- Vorgegebener Text -
•••••

Warum habe ich diese Zahlen in meinen Redebeitrag aufgenommen? Weil sie eindrücklich vermitteln, in welcher Situation wir uns in Brandenburg in Bezug auf die ärztliche Versorgung aktuell befinden und vor welchen Herausforderungen wir darüber hinaus stehen. Besonders unverständlich ist es deshalb, dass in dieser tatsächlich misslichen Lage der Amtsschimmel laut wiehert.
(Beifall BVB/FW)
Neben anderen in der Bundesrepublik erkennt seit Sommer vergangenen Jahres auch die Brandenburger Zulassungsstelle, das Landesamt für Arbeitsschutz, Verbraucherschutz und Gesundheit, die Abschlüsse von polnischen Medizinerinnen und Medizinern nicht mehr an. Begründung – Frau Kniestedt hat es schon kurz gesagt -: die Änderung der EU-Richtlinie 2005/36/EG aus dem April 2019.

•••••

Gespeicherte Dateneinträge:
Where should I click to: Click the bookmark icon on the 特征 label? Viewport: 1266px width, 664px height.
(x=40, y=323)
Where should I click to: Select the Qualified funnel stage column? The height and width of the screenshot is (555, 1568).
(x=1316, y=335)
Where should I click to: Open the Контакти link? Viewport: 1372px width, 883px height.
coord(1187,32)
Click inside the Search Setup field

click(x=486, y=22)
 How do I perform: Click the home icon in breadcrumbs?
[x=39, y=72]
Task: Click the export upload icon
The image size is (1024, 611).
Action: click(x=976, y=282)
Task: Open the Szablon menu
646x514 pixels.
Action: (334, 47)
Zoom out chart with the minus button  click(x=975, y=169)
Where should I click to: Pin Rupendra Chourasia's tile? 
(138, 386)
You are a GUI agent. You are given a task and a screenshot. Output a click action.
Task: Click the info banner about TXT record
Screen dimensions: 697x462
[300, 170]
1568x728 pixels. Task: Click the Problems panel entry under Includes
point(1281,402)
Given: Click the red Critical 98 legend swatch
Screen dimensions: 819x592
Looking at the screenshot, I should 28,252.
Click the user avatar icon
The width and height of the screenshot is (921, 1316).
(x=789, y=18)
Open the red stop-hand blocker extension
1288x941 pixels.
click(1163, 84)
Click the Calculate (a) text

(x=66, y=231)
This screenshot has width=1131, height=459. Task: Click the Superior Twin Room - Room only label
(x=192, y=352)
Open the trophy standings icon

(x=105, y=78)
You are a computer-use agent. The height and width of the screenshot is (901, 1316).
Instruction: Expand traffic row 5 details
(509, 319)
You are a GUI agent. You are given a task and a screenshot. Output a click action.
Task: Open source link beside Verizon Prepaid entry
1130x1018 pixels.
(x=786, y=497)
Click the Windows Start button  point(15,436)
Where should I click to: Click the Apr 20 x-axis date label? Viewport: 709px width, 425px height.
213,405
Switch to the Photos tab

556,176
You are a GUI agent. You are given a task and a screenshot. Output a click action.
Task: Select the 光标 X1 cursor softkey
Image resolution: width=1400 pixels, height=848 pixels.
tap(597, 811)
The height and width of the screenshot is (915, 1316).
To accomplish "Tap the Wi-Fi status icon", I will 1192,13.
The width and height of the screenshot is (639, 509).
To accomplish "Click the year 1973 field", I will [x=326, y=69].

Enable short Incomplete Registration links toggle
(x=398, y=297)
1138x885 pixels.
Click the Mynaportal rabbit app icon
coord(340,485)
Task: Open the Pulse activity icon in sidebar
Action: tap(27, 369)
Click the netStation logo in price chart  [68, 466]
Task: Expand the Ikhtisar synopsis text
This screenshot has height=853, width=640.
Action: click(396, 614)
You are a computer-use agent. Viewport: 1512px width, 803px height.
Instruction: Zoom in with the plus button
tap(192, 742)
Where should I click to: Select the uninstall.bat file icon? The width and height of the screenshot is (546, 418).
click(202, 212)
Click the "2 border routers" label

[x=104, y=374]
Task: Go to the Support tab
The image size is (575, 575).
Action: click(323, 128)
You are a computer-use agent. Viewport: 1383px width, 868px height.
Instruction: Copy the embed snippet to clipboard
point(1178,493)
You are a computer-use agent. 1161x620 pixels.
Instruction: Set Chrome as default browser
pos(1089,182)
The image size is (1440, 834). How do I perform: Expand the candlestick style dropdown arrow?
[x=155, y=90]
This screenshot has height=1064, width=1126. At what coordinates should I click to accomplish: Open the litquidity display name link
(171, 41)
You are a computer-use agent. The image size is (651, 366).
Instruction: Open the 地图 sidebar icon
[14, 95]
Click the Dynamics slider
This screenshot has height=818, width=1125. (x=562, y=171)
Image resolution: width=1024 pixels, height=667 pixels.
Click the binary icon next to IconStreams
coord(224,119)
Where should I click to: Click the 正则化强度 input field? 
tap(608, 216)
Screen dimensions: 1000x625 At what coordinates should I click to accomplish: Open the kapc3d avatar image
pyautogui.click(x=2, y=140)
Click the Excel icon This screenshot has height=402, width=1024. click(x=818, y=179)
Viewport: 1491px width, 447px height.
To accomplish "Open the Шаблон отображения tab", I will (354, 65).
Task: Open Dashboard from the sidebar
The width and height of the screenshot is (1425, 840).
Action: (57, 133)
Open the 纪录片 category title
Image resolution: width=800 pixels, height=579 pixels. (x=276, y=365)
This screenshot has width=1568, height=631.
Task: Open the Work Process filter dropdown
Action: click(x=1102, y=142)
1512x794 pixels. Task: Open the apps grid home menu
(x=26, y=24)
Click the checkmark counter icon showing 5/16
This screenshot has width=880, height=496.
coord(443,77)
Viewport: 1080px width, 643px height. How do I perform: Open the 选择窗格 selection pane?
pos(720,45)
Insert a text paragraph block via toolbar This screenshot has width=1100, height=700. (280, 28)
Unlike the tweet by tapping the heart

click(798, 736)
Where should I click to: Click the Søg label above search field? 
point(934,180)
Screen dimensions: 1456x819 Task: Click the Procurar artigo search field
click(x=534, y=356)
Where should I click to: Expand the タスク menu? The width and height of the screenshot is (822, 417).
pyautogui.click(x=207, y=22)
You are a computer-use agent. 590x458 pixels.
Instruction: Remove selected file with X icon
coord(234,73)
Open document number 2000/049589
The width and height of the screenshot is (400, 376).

•••••

- Arbeitsauftrag -
Beantworten Sie anhand des Redeausschnitts zur ärztlichen Versorgung die folgenden Fragen:
(a) Auf welches Bundesland bezieht sich die beschriebene Lage der ärztlichen Versorgung?
(b) Welche Behörde ist die Brandenburger Zulassungsstelle?
(c) Die Änderung welcher EU-Richtlinie wird als Begründung genannt, und aus welchem Monat und Jahr stammt sie?
Die Daten stammen aus einer anderen Quelle.

- Ihre Antwort -
(a) Brandenburg
(b) Das Landesamt für Arbeitsschutz, Verbraucherschutz und Gesundheit
(c) Die EU-Richtlinie 2005/36/EG, deren Änderung aus dem April 2019 stammt